Review of the manuscript: IMEX_SfloW2D v2: a depth-averaged numerical flow model for volcanic gas-particle flows over complex topographies and water, by Mattia de’ Michieli Vitturi, Tomaso Esposti Ongaro, and Samantha Engwell.

The manuscript presents new developments to the numerical code IMEX_SfloW2D. Improvements include sedimentation and entrainment, transport equations for solid particles of different sizes, transport equations for different components of the carrier phase, an equation for temperature/energy, vaporization and entrainment of water and the simulation of sub to supercritical regimes.

The paper is clear and well presented. The systems of equations seem correct. However, as I am neither a mathematician nor a numericist, I cannot say that there are no errors and I recommend the advice of a specialist in the mathematical and numerical methods presented.

This is a very mathematical and methodological article describing the capabilities of code. The purpose of the code is not to reproduce or explain volcanic eruptions, even if the Krakatau application shows impressive potentialities. The manuscript is probably difficult to access for a more geological or volcanological audience. However, the scope of the paper is totally suitable to the journal, the article lays the foundations for a promising code for future studies in volcanology and I think it deserves to be published.

I add that I broadly agree with the comments posted by the other reviewer on 16 June.

Please find below minor comments and questions:

Equation 1-4: the notation must be similar. s,is in the equation, sis in the text.

Line 118: if possible try to avoid the exponent that can be mistaken for “to the b power”

Line 143: it's difficult to know whether this simplification has little or a major impact on the results. Under what conditions could induced errors alter the model's results in relation to the natural phenomenon?

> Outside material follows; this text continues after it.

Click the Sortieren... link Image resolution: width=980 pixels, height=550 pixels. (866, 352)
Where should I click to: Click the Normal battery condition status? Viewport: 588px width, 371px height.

“This can lead to numerical errors associated with the mixture temperature obtained from the total mixture specific energy and the kinetic energy computed from mass and momentum equations. For this reason, in some cases, instead of the full energy equation as presented above, it is preferable to solve a simpler transport equation for the specific thermal energy CvT”

175: Froude number

178: “The code we present is mostly aimed at simulating 2D spreading flows, for which we do not simulate the initial phase”. Once published and distributed, this code will most likely be used to simulate complete eruptions, including initial phases. Can it be used? Is it possible to quantify the errors if it is used to reproduce the initial phase? Errors of a few percent can be a problem from a mathematical point of view, but are perfectly acceptable in volcanology, where knowledge of source conditions is often limited.

Equation 16 / line 125: Something is not clear to me. Is the entrainment calculated only on the edges or in the whole flow? From equation 16, it seems that entrainment also takes place within the flow itself. In that case, the hypothesis of line 125 does not seem right to me because the flow carries momentum: “There are no terms associated with air and water vapour entrainment, because they do not carry any horizontal momentum into the flow.”

They way chosen to define the Ridchardson number is close to a Froude number ( Ri = 1/Fr² ). I am a bit lost to see the link with the ratio of the stabilizing stratification of the current to destabilizing velocity shear and, consequently, with the entrainment.

289: Could the authors explain what is an “opportune slope limiter”? On what criteria are they chosen? This choice seems to have strong consequences on edge values and therefore on the fluxes.

Figure 1: The authors use two flux values, Q(w, j-1, k) and Q(E, j, k) for example. What is the physical reality of these two flows at the same location? I didn't understand whether there was a procedure to make them compatible.

Line 311: same question here. I wonder if it's physically correct to consider 2 speeds, one to the left, the other to the right, in the same place? Is this choice linked to the physics of the phenomenon or to numerical stability?

Lines 325-327: I'm not able to understand what these choices imply for the model's results.

Figure 2: captions d and c are inversed.

Figure 2, 3, 4… : if I'm not mistaken, the proposed solutions are only those of the model. Is there no analytical solution to prove that the model reproduces them correctly or to help the reader visualize the model's precision? How do the reader know if the model is working properly?

Figure 10 (13 and the others): if possible, change the curve lines to adapt them to black and white printing

Figure 13: why at the source, the entrained air represents 100% of the gases? Can't you distinguish between air initially present and entrained air? The scale does not seem right for the low particle concentration. Perhaps a more specific scale on the right-hand axis would be more appropriate.

Line 500 and 365: kg m-3 (with a space)